By Jennifer Quinn
BBC News Online Magazine
|
Mercy killings, euthanasia, the right to die - the debate over end of life issues is a worldwide discussion. In the UK, is the quality of death as important as the right to live?
When Danny Bond was 20, he had finally had enough.
Having lived with a rare bowel complaint from birth which left him in constant pain, he fought through more than 300 operations and medical procedures. All but one of his Christmases were spent in hospitals.
Just five months before he died in July 2001, he said: "It's been one operation after another and one huge, huge disappointment after another and that's the way it's been for 20 years.
"I really have had no childhood, no teenage years at all. I've always been stuck in a hospital cubicle or in my own room doing nothing. I have had enough. It has eaten away at my determination to live."
It was a decision he'd finally come to after decades of being upbeat and hopeful.
"He still tried to be positive," his stepfather Mike Dodds says, looking back. "He still thought he was going to captain England at rugby, and had all of these dreams which were never going to happen. We knew at some point he was going to die, but he would never accept that, so he tried to be positive."
Danny Bond with his mum, Bev Dodds
|
But the year he was 20, Danny Bond realised that even the most positive attitude can't always defeat a determined disease.
He decided he'd had enough - as one psychiatrist put it, there was no light at the end of the tunnel - and told his parents he wanted to die.
"From that time, I completely supported him," Mr Dodds says. "And from what I then saw and watched, if I could have helped him, I would have done."
But dying the way he wanted - with the help of a doctor - was as elusive for Danny Bond as the dream of living the way he wanted, a reality more people in the UK have to face every day.
Its a question the courts are wrestling with too. Diane Pretty, who suffered from motor neuron disease, fought a high-profile campaign to allow her to die on her own terms. She failed and died naturally in 2002.
Last month 100-year-old Bernard Heginbotham was spared a prison sentence after he pleaded guilty to killing his wife of 67 years, Ida, who had been moved from one care home to another.
The judge told Mr Heginbotham what he did had been "an act of love" and noted he suffered a "medical disorder" at the time.
Global debate
For others, like Leslie Burke, it is a different battle.
Last week, Mr Burke, who has a degenerative brain disorder, won a legal challenge to prevent doctors withdrawing life-prolonging treatment should he become incapacitated.
Mr Burke was worried guidance by the General Medical Council would force doctors to withdraw food and drink and leave him to die.
Whatever it's called - euthanasia, physician-assisted suicide, mercy killing - the debate over end-of-life issues is a worldwide discussion.
In the UK, the Assisted Dying for the Terminally Ill Bill is before a House of Lords select committee.
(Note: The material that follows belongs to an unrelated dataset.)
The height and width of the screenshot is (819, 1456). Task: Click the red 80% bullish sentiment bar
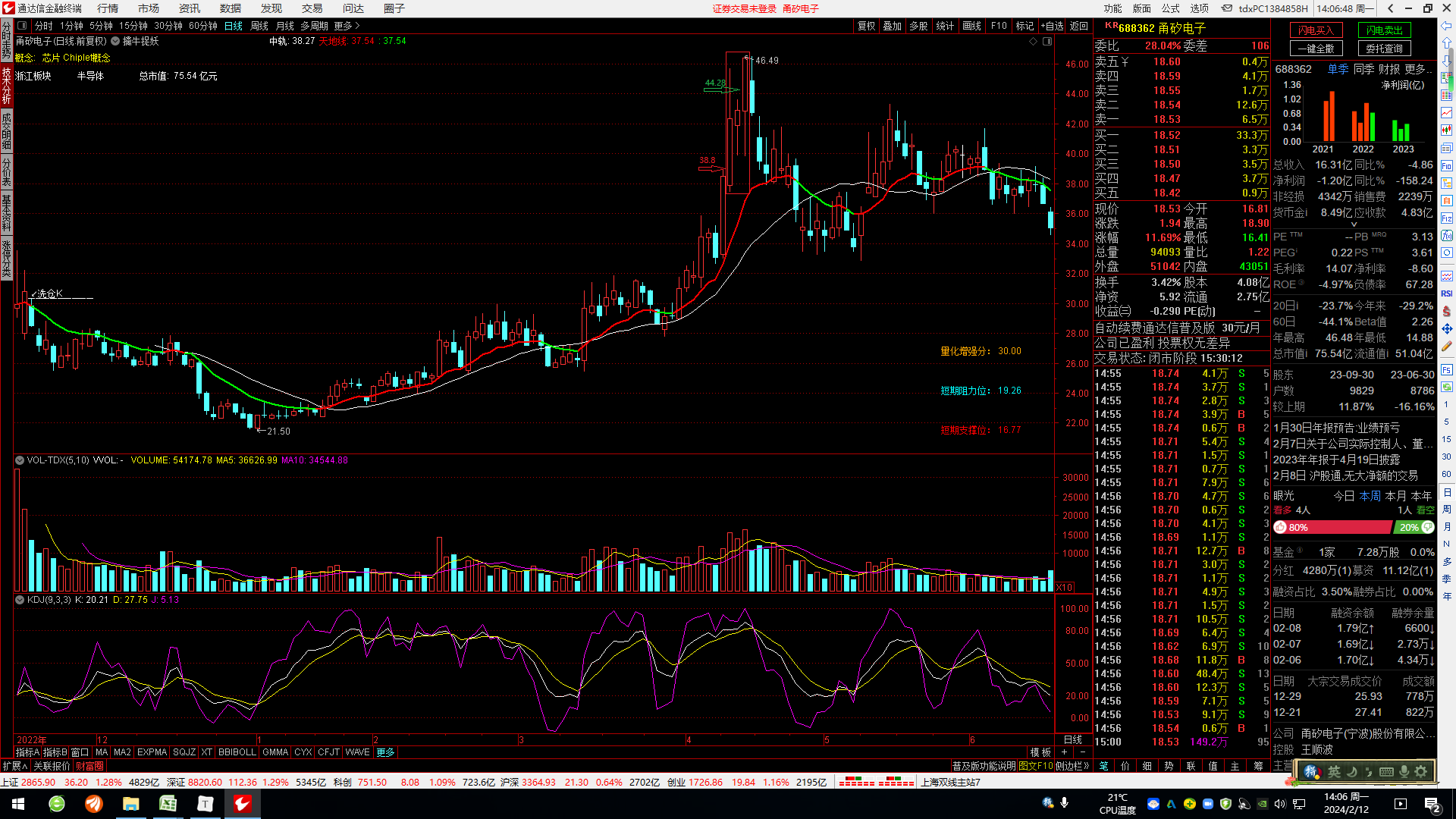1332,527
The bill would "enable a competent adult who is suffering unbearably" to receive medical assistance to die.
The Voluntary Euthanasia Society supports the bill, saying that making medically-assisted death would prevent family members having to take matters literally into their own hands.
"We believe legalising medically assisted dying would mean terminally ill people would not have to rely on assistance from family and friends, thereby preventing many mercy killings," the society said.
Carers helpless
The bill has the support of Mr Dodds, who watched his stepson suffer and came to the conclusion that there should be a better way to support terminally ill people at the end of their lives.
The judge said the killing was an "act of love"
|
"He was scared stiff that the doctors would try and treat him and fill him with drugs when he was asleep," Mr Dodds recalls. "So he asked us to effectively stand guard and make sure nothing could be done without his consent.
"For us, that was the dreadful part: that he was seeking help to die, and couldn't get it."
Yet others believe a euthanasia law could be abused.
The stress of caring for a terminally ill person is tremendous. Sarah Gigg, a senior cancer information nurse for CancerBACUP, hears the stories of carers when they call the charity's helpline.
"When someone is in pain, it can be so frightening - for the person in pain, but also for the person who's trying to help," Ms Gigg says. "The main thing we try and tell people is that there is support available and there is relief as a carer."
Mr Dodds says: "I do understand those pressures, but we never got to the point where we would have tried - or certainly in my case, and I know I speak for my wife - we never considered killing him, to relieve him. Because that's not what he wanted.
"The most caring act there can be for a loved one is to be involved in the ending of their life. It's not all about just keeping people alive. I do feel the quality of life is important," he says.
"It's a matter of their choice, and each person has a right to make that choice about their own life. I don't believe it can be made for them by a parent or a doctor or anyone else."
Danny Bond died four days after his 21st birthday, leaving cards and presents unopened.
"It's a time when you should be celebrating so much," Mr Dodds says. "Yet it was the other way for him."